INPUT DATA START

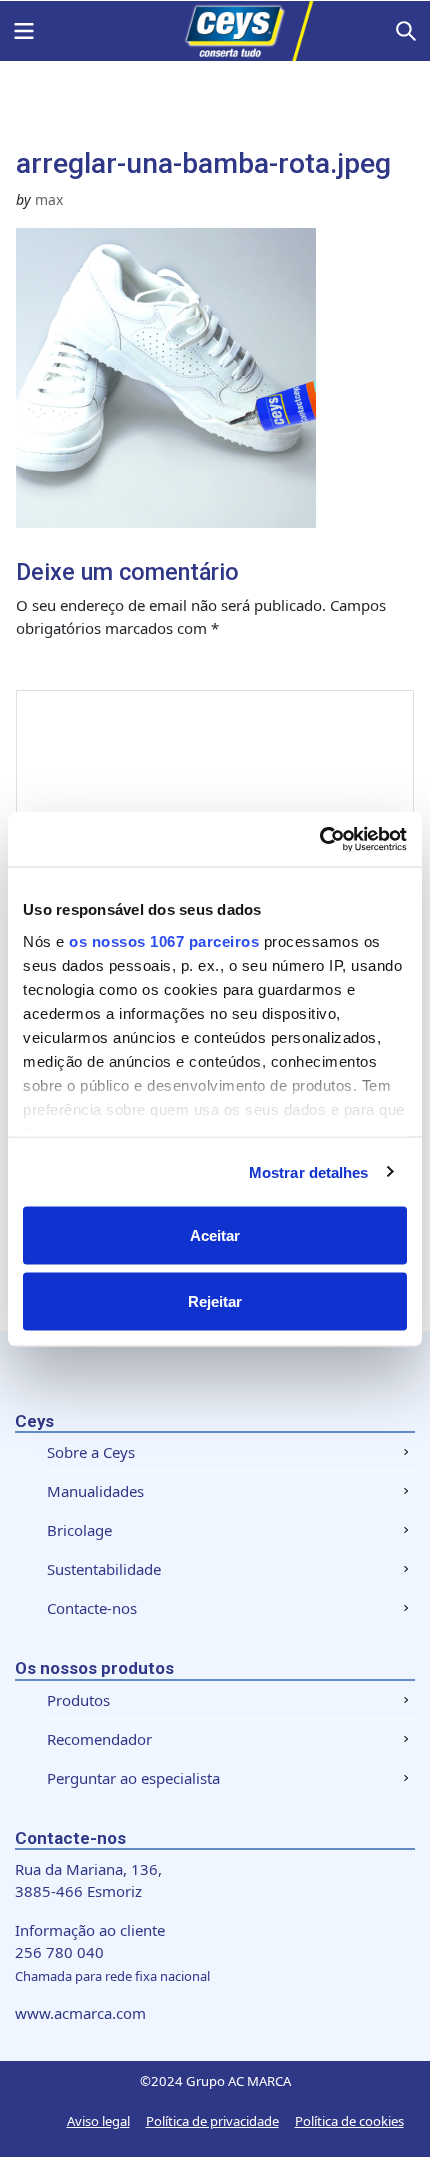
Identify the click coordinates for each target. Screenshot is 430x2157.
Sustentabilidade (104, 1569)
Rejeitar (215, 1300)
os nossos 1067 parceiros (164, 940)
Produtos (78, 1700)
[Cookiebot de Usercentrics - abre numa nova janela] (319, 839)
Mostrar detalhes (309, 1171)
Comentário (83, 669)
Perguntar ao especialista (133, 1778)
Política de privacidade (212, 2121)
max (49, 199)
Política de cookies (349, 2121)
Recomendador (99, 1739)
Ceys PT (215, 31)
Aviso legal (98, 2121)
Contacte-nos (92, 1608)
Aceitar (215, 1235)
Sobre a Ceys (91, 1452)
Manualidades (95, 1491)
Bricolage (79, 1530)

INPUT DATA END

- **ACTIVITY**
Without any pictures, output the entries above exactly as they appear.

- **RESPONSE TO THIS EXERCISE**
Identify the click coordinates for each target. Screenshot is 430x2157.
Sustentabilidade (104, 1569)
Rejeitar (215, 1300)
os nossos 1067 parceiros (164, 940)
Produtos (78, 1700)
[Cookiebot de Usercentrics - abre numa nova janela] (319, 839)
Mostrar detalhes (309, 1171)
Comentário (83, 669)
Perguntar ao especialista (133, 1778)
Política de privacidade (212, 2121)
max (49, 199)
Política de cookies (349, 2121)
Recomendador (99, 1739)
Ceys PT (215, 31)
Aviso legal (98, 2121)
Contacte-nos (92, 1608)
Aceitar (215, 1235)
Sobre a Ceys (91, 1452)
Manualidades (95, 1491)
Bricolage (79, 1530)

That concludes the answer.